Our biggest joys come from seeing a love of learning that we never knew of; that we didn't come to understand until well into adulthood. It is mindblowing how perfectly built a human mind is for absorbing facts, relationships, language (including music, math, non-verbal), knowledge and wisdom. They have now mastered their times tables, have discovered their writing voices, the youngest has fallen head over heals in love with reading, and they still have time for MineCraft, history, human anatomy, learning the 50 states, violin, piano, and karate-- plus crafts and lots of homestead chores. We don't feel hurried or rushed. They sleep in as long as they like. EVERY DAY. They make their own meals, on their own schedules. They play games without beginning or end. Games with villages, and story lines-- voices, parts, and reflections of all the life skills they are learning. You know, the games we wished we had had more time for. The games the grandparents talk about. We are truly thrilled with the unschooling philosophy. It works for us and our kids are thriving.

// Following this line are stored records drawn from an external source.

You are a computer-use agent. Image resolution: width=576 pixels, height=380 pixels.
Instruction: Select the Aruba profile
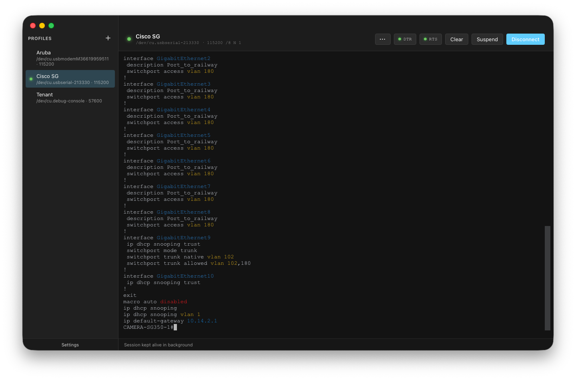tap(70, 58)
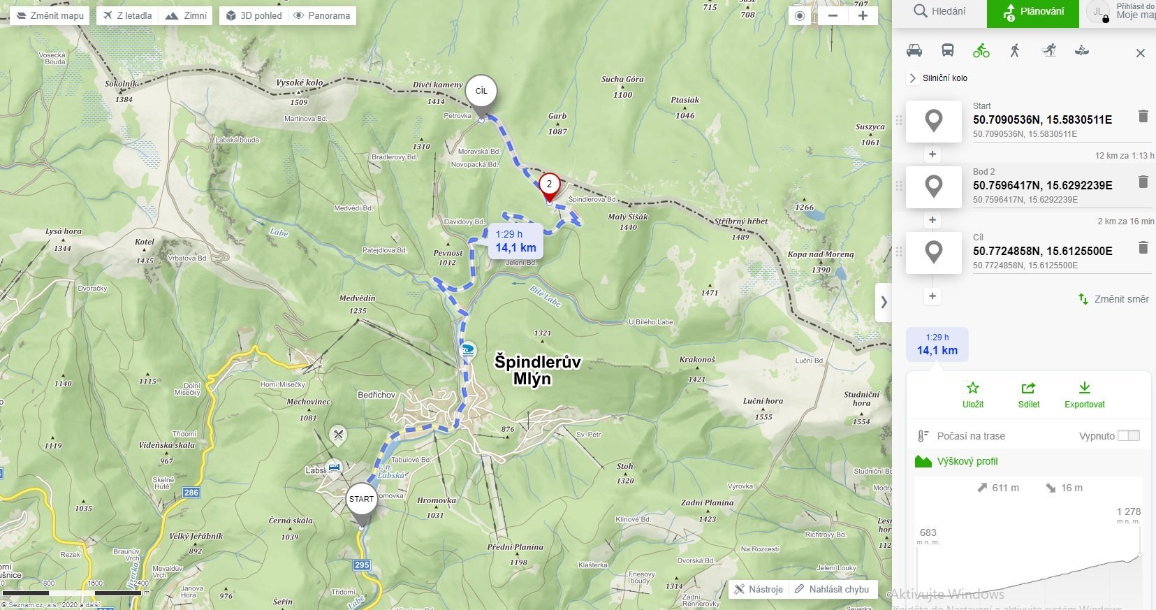Image resolution: width=1156 pixels, height=610 pixels.
Task: Expand the Silniční kolo bike type chevron
Action: coord(912,78)
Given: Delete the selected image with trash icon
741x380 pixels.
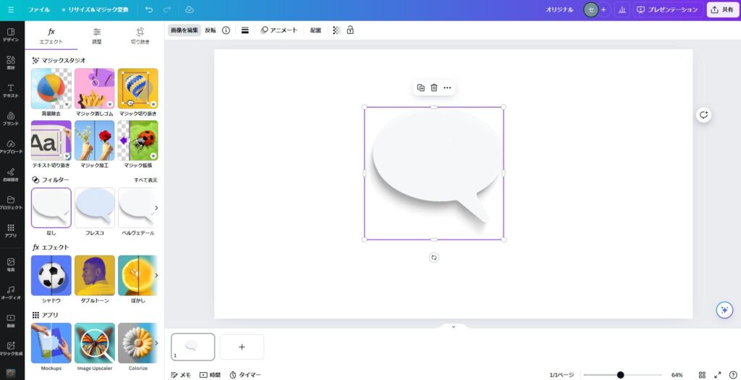Looking at the screenshot, I should point(434,88).
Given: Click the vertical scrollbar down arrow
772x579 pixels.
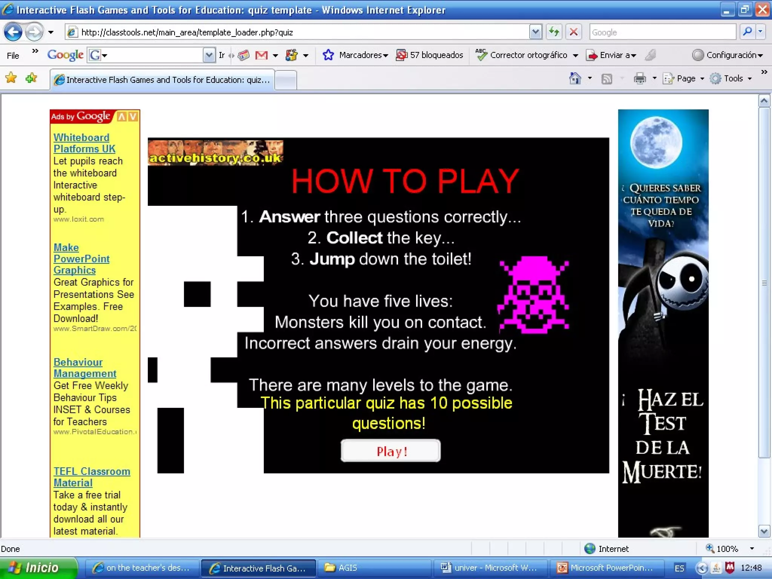Looking at the screenshot, I should point(764,531).
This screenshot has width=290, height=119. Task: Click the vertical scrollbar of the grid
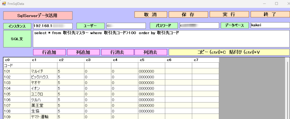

She decided herself that it was time to get those states memorized.
I had placed a couple learning apps in her folder both on my phone and
on the Kindle. I did this over last summer.  I also might have mentioned that
I learned my states in 5th grade (she is technically in 4th). A little strewing,
a little challenge--and voila- genius. Here we are, at a department store--
and she stumbles on this.And she pointed to  every.  single.  state.
and told us its name. We had no idea that she'd learned so much.

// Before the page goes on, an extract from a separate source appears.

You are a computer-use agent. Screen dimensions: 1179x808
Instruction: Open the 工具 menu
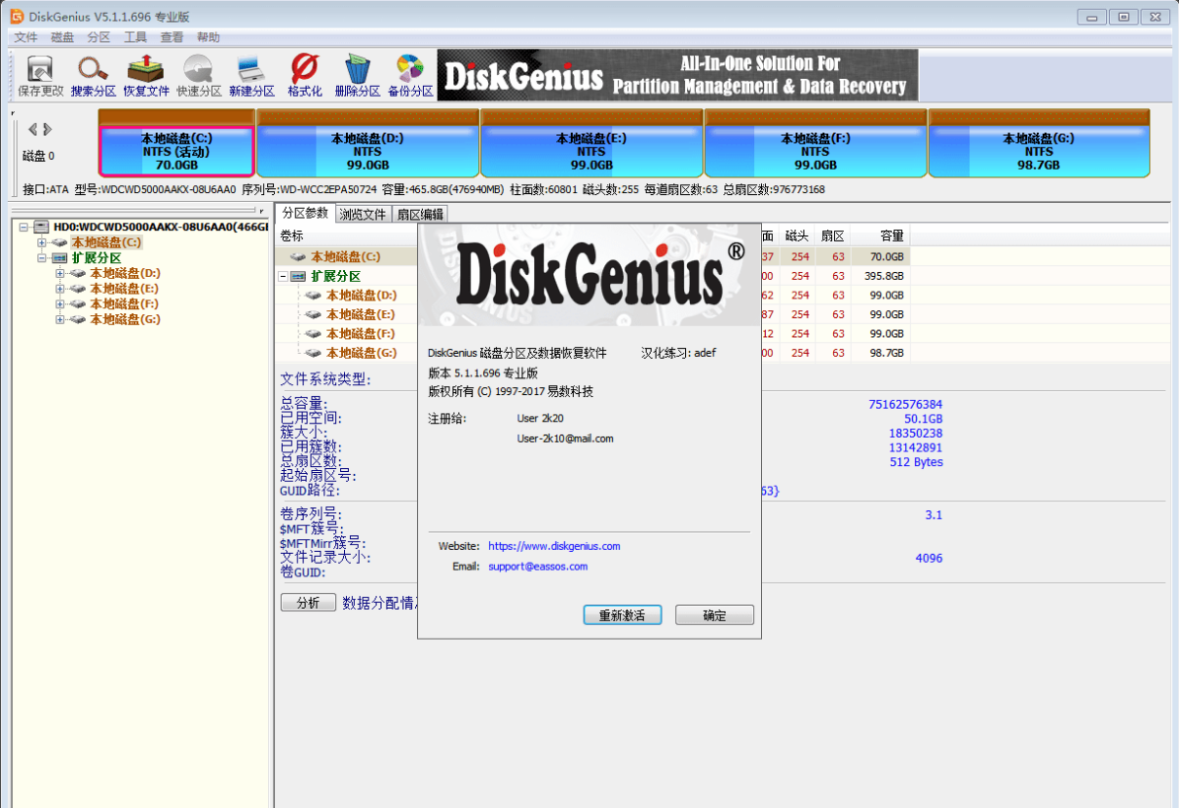[x=135, y=37]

We are always finding awe.
There are lots of supports for folks wanting a change from system-schooling. Mostly, people worry about how they will do it financially. With my older children, this was a situation for me-- as I was in the middle of a career that I wasn't willing to give up. Finances are always a struggle, but I find that people typically live at their means, so no matter how much money you make, you still can feel like you are struggling. Everyone has to make decisions about what is most important to them. We have decided that keeping our kids at home is one of THE most important things we can do to help them develop into their true selves and to realize their potential for their own version of greatness.

If you are looking for support, try doing some social media searches for homeschooling groups in your area. When I wanted to work out of the home, I was able to find a way, with a homeschooling cooperative. Now, on one income, we make different sacrifices. There is so much going on in homeschooling communities-- something for everyone. If keeping your kids out of public school intrigues you-- find a way. Look to your family, neighbors, or kind strangers (new friends). With an unschooling approach, the kids will be leading the way-- so having a "teacher" isn't necessary.

Change isn't easy because it makes you grow. Growing is hard, at any age, but when children are allowed to grow at their own pace and in their own special way, it does two things-- it shows them how to self-manage and it teaches them self worth/self-trust/self-love. I believe that these traits are becoming obsolete in the general population. These traits, however, are thriving in homeschoolers and in certain types of alternative, private schools. Nurturing a child's sense of self, in any environment, is a recipe for success. For us, the unschooling approach is the clear winner since it also gives us, as parents, a little time to remember our own sense of self. I think. I'm trying to remember. Those sleepless years still seem to have me wandering :).